[START OF Input]

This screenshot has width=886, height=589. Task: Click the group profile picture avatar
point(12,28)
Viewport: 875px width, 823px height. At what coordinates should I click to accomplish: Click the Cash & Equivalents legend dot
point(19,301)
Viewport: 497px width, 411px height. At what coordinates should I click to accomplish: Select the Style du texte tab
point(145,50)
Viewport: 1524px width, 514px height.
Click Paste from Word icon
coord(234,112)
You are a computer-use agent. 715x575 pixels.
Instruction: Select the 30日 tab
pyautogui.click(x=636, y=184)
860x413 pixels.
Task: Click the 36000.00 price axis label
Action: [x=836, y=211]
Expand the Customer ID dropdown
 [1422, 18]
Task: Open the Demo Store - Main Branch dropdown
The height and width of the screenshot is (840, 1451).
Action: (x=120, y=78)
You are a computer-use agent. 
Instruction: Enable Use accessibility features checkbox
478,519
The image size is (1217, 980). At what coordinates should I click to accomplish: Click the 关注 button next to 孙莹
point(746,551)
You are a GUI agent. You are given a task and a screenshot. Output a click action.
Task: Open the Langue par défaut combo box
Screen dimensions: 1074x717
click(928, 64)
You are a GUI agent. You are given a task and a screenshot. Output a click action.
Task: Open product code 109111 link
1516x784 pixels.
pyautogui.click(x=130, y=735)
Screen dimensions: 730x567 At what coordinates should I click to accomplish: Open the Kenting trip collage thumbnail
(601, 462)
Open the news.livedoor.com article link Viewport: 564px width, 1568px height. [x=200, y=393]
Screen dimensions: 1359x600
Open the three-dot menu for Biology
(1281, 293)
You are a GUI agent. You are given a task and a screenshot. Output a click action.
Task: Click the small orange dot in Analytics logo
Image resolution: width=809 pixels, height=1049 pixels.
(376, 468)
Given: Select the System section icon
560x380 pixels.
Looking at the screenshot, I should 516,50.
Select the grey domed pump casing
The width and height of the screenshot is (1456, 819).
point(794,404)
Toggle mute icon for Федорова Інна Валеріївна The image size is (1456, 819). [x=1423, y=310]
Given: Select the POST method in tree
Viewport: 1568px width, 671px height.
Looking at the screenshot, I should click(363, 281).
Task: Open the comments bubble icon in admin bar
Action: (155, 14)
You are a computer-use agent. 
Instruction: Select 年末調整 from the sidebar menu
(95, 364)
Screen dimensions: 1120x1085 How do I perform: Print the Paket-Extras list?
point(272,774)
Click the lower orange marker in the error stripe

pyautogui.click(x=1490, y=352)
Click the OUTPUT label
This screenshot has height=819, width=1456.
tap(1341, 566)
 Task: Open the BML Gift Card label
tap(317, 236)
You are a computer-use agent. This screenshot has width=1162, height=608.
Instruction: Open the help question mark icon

[END OF Input]

Task description -
Render the records as a JSON list of strings, one string per line, starting at the line that contains "Given: Select the System section icon" and ending at the line that contains "point(794,404)". Leave out any blank lines.

Solution -
[
  "Given: Select the System section icon",
  "560x380 pixels.",
  "Looking at the screenshot, I should 516,50.",
  "Select the grey domed pump casing",
  "The width and height of the screenshot is (1456, 819).",
  "point(794,404)"
]